◆ What to do: Echo the listing below verbatim, from the line containing "Toggle USD/RUB market closed button" up to and including the line containing "click(x=65, y=24)".

◆ Record list:

****

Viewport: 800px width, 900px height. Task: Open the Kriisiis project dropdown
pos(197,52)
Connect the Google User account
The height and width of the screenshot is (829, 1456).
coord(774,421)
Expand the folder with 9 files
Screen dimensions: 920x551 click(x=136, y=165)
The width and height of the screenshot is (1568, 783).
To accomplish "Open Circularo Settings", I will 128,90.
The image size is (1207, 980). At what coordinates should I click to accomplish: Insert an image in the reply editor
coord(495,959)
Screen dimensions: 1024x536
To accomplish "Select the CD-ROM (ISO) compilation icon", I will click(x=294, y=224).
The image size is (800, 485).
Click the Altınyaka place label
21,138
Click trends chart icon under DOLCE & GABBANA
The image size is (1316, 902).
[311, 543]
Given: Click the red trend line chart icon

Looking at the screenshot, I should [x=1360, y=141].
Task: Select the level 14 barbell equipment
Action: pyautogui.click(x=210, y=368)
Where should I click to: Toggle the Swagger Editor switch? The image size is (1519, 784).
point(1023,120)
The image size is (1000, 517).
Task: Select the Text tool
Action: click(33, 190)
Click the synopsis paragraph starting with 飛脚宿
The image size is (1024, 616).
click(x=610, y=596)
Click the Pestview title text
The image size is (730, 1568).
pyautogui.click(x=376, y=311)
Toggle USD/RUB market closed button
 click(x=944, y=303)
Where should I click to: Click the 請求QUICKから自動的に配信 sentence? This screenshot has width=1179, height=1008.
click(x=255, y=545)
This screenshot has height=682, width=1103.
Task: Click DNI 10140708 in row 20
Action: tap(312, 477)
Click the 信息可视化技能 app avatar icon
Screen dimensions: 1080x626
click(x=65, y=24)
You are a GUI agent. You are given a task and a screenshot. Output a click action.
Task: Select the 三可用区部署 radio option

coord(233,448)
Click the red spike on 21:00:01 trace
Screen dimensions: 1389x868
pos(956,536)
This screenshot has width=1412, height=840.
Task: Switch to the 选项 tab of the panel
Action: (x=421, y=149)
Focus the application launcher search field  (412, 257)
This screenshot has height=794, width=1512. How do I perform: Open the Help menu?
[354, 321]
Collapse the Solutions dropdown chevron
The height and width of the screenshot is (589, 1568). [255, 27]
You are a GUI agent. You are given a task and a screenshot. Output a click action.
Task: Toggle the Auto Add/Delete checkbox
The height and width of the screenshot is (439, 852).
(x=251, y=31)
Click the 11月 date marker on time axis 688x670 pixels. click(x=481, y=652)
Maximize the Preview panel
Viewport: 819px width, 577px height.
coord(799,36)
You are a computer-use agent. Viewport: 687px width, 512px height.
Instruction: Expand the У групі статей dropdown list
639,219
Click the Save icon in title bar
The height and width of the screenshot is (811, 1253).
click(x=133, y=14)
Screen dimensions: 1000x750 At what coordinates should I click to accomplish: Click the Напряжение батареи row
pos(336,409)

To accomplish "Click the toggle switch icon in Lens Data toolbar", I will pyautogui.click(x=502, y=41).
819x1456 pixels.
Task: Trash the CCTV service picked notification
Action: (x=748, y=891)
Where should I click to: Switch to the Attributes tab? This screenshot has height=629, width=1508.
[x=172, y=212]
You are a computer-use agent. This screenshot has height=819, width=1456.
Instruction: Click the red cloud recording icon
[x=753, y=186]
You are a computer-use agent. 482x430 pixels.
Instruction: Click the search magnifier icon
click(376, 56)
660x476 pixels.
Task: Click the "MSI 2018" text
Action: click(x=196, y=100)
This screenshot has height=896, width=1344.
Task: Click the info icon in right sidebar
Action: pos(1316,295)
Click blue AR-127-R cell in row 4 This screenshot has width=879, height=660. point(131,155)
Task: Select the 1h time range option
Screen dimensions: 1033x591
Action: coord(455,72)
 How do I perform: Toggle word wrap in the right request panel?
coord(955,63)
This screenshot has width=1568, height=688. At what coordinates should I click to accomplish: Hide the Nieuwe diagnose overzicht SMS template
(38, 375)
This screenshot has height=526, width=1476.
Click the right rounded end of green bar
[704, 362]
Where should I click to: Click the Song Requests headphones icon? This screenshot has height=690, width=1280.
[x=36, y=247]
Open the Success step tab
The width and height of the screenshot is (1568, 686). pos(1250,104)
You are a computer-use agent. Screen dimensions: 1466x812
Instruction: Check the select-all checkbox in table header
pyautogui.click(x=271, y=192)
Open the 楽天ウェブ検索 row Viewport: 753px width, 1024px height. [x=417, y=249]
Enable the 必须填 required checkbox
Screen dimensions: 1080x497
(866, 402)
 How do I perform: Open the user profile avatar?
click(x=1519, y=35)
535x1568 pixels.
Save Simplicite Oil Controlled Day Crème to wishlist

****

◆ Written answer:
Toggle USD/RUB market closed button
 click(x=944, y=303)
Where should I click to: Click the 請求QUICKから自動的に配信 sentence? This screenshot has width=1179, height=1008.
click(x=255, y=545)
This screenshot has height=682, width=1103.
Task: Click DNI 10140708 in row 20
Action: tap(312, 477)
Click the 信息可视化技能 app avatar icon
Screen dimensions: 1080x626
click(x=65, y=24)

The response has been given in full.